# EXCERPTED TEXT
When I got accustomed to normal condition, I tended to less care of others’ typing. This was good for concentration, but turn taking tended to be selfish.
In normal condition, discussion log tended to be cycle of question and answer. This was good for discussion log, but was awkward during the session.
There is a danger of never using TALK command window, because everything can be seen in CHAT window.
4. Face mark Display of Dialog Acts
4.1. Estimation of Dialog Acts (DAs)
In the preliminary evaluation described in the previous section, learners preferred Reach to classic standard chat tool. Nevertheless, at the same time there was not significant difference of quantity of utterances and distribution of DAs between them. Therefore we thought we could enhance discussion by displaying DAs. By displaying DAs, we expected to visualize discussion flow and each learner’s contribution moderateley but not directly. We thought it would improve efficiency of discussion and coherency of the flow of logic.
Thus we implemented (1) module for detecting DAs and (2) displaying DAs. We used template matching method for identifying DAs because its implementation is simple and suitable for the small size of our data. It is usual that atmosphere of chat is casual compared to that of BBS. This means that variation of characteristic key phrases for each DAs is not too much wide, which would facillitate coding templates. We followed the method used by Boucouvalas (2003), where affect state in text chat is estimated in real time.

# AVAILABLE DATA

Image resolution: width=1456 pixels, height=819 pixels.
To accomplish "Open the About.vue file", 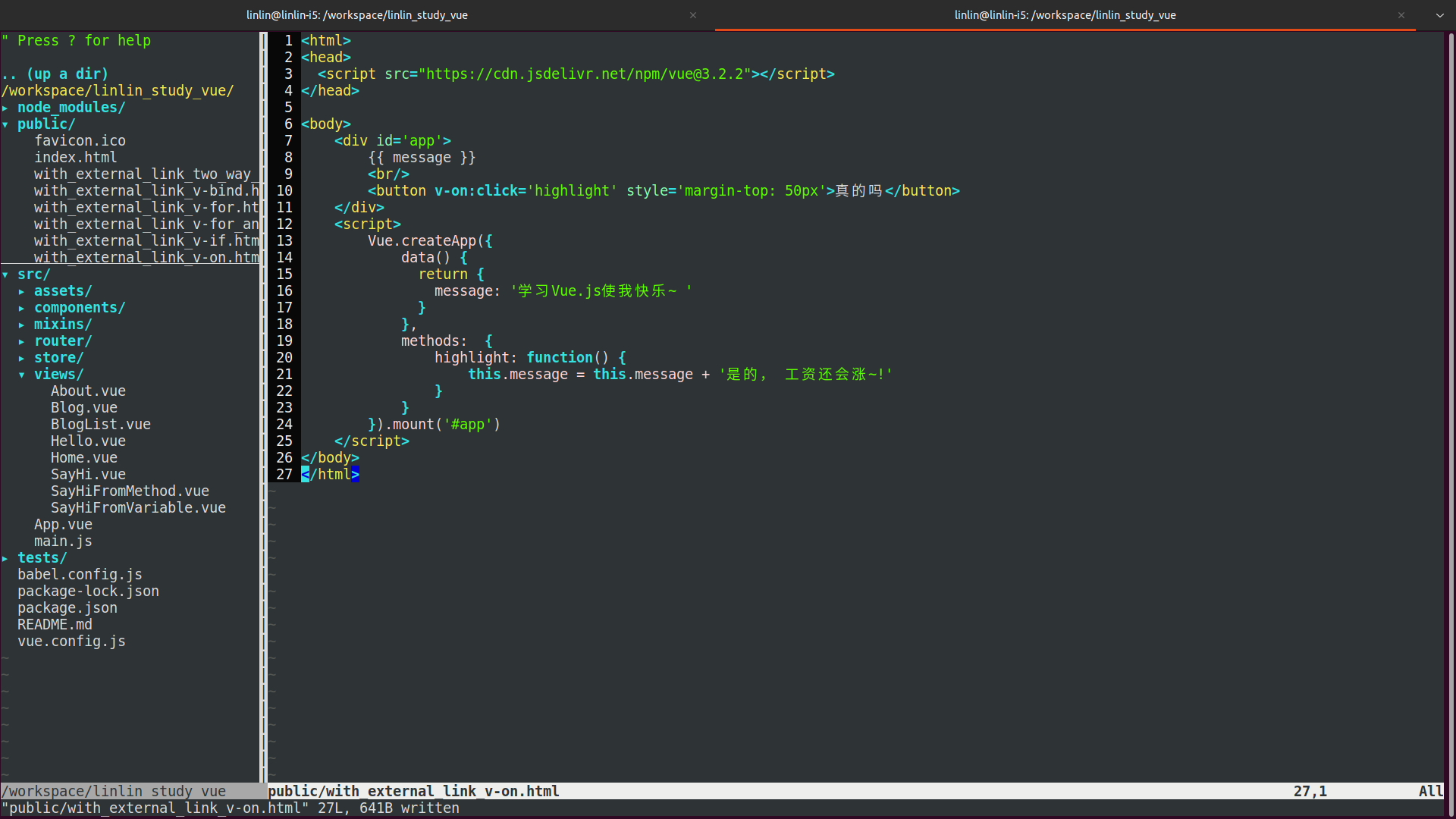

# JOB
Could you pick up the excerpt about displaying dialog acts in the Reach chat tool where it stops and continue it?

# REPLY TO THE TASK
This new version of Reach identifies DAs by referring the templates illustrated in Table 3 just after a leaner sends a message to TALK window. Inventory of DAs is decided according to the past log of discussion (Figure 8). Among DAs in the log, “Continued utterance” and “Others” are excluded from because of its ambiguity. Thus we prepared seven types of DAs: explanation, question, proposal, conclusion, assertion, reply, agreement.
Template matching is applied from the top of sentence and every template is checked for the sentence. If multiple templates match a sentence, all the matched DAs are displayed. This is partly because of the imperfect precision of templates and partly because of our thought that DAs might not be mutually exclusive.
4.2. Display of DAs using face mark
Display of DAs can be done by adding some information to discussion log in the TALK window. However, directly showing DA tags might cause somewhat formal impression. We wanted to control degree of the effect of DA display so that we can keep learners relaxed and at the same time they can receive information about discussion status. In addition, we wanted the display simple not to increase cognitive burden of learners.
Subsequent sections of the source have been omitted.